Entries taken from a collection
####

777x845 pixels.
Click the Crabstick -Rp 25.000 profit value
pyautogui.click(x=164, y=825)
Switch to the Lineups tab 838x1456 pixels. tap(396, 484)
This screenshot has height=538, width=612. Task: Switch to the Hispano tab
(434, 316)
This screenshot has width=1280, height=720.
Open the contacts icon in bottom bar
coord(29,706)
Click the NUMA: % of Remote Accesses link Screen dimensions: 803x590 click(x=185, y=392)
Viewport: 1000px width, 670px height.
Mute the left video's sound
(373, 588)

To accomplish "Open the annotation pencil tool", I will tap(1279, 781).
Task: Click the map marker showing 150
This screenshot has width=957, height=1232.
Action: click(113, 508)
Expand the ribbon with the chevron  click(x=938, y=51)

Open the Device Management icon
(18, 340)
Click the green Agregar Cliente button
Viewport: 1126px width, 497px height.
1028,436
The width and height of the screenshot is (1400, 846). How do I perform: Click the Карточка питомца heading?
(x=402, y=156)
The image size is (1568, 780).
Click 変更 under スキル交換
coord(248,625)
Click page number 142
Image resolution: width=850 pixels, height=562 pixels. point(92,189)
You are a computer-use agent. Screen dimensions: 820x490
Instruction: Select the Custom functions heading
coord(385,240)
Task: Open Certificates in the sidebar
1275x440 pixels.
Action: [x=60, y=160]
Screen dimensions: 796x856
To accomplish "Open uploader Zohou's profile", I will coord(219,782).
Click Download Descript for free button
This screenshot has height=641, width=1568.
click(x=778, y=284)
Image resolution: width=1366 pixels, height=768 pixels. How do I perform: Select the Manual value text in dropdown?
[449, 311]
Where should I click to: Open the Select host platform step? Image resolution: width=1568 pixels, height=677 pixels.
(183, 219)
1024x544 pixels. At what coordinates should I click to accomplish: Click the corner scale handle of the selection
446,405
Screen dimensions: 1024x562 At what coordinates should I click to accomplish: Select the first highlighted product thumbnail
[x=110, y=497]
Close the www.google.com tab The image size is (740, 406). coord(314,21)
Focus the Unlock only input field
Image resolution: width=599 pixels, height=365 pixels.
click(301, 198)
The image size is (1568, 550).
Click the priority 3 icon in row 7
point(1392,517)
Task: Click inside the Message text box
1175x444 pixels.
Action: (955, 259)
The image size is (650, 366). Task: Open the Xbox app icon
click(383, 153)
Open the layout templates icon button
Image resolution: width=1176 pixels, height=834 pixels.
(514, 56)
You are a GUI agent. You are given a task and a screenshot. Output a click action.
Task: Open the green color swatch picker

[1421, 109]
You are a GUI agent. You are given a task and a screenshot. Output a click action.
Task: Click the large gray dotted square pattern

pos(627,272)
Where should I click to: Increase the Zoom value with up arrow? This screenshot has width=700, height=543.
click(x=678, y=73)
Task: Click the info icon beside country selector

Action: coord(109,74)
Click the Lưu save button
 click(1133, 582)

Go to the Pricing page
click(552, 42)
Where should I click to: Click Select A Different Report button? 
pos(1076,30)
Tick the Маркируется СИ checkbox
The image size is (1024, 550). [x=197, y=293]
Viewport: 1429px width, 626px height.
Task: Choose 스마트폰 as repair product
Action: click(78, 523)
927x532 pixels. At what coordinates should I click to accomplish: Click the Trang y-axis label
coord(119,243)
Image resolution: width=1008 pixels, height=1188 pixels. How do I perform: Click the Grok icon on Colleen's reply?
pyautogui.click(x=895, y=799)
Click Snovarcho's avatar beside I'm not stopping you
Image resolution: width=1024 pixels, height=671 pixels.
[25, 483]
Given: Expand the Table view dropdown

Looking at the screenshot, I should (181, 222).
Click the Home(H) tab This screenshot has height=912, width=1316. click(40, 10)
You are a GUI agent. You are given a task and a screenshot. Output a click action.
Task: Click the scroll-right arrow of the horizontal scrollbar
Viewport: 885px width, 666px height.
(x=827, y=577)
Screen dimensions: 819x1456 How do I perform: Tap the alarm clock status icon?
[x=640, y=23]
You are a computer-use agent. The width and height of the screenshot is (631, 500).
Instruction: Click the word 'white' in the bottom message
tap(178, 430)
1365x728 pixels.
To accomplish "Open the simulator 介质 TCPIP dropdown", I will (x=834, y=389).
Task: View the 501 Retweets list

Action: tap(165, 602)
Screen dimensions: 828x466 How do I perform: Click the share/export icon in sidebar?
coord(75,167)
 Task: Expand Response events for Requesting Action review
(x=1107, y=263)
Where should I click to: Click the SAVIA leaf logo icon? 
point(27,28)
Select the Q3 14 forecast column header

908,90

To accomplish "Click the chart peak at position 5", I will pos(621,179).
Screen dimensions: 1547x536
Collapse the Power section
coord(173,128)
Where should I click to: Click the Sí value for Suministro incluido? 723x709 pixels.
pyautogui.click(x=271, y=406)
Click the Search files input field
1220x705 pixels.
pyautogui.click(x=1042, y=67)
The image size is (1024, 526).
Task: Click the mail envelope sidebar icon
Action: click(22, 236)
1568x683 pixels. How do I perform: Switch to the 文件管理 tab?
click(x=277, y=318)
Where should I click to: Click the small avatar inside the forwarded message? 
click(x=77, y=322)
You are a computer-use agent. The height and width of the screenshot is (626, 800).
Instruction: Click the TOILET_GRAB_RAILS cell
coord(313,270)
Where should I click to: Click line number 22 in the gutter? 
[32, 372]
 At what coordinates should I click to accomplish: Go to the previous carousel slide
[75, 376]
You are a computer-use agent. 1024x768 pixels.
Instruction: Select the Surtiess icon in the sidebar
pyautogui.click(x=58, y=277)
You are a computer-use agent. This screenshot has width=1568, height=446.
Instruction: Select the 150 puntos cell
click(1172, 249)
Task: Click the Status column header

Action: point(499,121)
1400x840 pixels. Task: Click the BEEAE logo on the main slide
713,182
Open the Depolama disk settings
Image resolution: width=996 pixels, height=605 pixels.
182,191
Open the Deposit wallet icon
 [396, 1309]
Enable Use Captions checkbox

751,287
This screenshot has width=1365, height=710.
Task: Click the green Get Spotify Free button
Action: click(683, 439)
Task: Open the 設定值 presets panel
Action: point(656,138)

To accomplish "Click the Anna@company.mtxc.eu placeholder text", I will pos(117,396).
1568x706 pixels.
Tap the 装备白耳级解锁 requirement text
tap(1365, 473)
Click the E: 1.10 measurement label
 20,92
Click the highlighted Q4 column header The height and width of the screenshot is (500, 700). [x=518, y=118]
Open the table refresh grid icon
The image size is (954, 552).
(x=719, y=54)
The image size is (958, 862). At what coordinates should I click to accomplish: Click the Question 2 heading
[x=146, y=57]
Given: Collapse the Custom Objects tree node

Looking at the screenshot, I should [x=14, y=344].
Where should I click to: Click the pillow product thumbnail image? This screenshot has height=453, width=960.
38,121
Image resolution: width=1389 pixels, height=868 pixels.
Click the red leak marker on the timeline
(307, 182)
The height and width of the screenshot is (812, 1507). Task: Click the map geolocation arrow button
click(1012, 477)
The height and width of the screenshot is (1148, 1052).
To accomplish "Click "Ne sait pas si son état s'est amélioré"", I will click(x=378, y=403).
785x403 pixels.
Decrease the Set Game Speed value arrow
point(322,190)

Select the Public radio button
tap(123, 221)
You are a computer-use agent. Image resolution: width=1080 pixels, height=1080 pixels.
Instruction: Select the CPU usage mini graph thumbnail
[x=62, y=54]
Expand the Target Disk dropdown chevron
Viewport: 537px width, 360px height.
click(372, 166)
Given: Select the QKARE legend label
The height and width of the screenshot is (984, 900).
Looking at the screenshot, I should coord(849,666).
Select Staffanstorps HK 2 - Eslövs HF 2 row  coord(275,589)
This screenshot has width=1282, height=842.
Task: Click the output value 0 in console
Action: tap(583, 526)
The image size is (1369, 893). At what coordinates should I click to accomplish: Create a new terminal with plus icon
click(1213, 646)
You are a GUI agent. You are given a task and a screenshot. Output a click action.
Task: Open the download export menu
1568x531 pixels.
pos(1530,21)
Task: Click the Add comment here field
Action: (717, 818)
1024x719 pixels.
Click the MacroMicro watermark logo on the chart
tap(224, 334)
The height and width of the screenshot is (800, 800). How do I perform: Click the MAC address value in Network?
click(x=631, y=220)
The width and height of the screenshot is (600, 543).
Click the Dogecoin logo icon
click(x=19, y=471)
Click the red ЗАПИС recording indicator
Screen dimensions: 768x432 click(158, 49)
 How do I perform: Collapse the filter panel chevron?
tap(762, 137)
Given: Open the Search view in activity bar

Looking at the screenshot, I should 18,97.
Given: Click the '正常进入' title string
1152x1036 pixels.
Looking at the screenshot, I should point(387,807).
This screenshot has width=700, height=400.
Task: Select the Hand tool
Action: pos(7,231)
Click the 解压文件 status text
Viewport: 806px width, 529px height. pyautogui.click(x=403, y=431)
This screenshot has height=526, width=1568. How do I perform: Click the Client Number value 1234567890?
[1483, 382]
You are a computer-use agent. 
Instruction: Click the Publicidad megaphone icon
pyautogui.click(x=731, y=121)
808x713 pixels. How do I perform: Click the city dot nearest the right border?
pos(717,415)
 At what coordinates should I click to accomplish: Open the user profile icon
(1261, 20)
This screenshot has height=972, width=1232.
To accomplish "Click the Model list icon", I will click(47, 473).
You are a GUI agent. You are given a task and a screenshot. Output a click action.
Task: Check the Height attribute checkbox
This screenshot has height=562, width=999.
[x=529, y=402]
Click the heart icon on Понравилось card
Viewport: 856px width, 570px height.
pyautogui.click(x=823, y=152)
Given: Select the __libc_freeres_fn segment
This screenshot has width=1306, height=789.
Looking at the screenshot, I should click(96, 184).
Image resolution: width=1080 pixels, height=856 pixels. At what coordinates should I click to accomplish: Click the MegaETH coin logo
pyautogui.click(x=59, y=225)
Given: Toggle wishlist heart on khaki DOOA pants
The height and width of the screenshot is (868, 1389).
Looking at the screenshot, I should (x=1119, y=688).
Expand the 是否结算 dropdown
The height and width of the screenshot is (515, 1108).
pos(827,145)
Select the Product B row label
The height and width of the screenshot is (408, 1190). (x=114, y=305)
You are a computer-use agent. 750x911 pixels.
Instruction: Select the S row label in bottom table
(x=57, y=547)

####

What to do
Your task is to retype, exactly and only, the lines from the one with "This screenshot has height=972, width=1232." through the final line above.

Reply to the task
This screenshot has height=972, width=1232.
To accomplish "Click the Model list icon", I will click(47, 473).
You are a GUI agent. You are given a task and a screenshot. Output a click action.
Task: Check the Height attribute checkbox
This screenshot has height=562, width=999.
[x=529, y=402]
Click the heart icon on Понравилось card
Viewport: 856px width, 570px height.
pyautogui.click(x=823, y=152)
Given: Select the __libc_freeres_fn segment
This screenshot has width=1306, height=789.
Looking at the screenshot, I should click(96, 184).
Image resolution: width=1080 pixels, height=856 pixels. At what coordinates should I click to accomplish: Click the MegaETH coin logo
pyautogui.click(x=59, y=225)
Given: Toggle wishlist heart on khaki DOOA pants
The height and width of the screenshot is (868, 1389).
Looking at the screenshot, I should (x=1119, y=688).
Expand the 是否结算 dropdown
The height and width of the screenshot is (515, 1108).
pos(827,145)
Select the Product B row label
The height and width of the screenshot is (408, 1190). (x=114, y=305)
You are a computer-use agent. 750x911 pixels.
Instruction: Select the S row label in bottom table
(x=57, y=547)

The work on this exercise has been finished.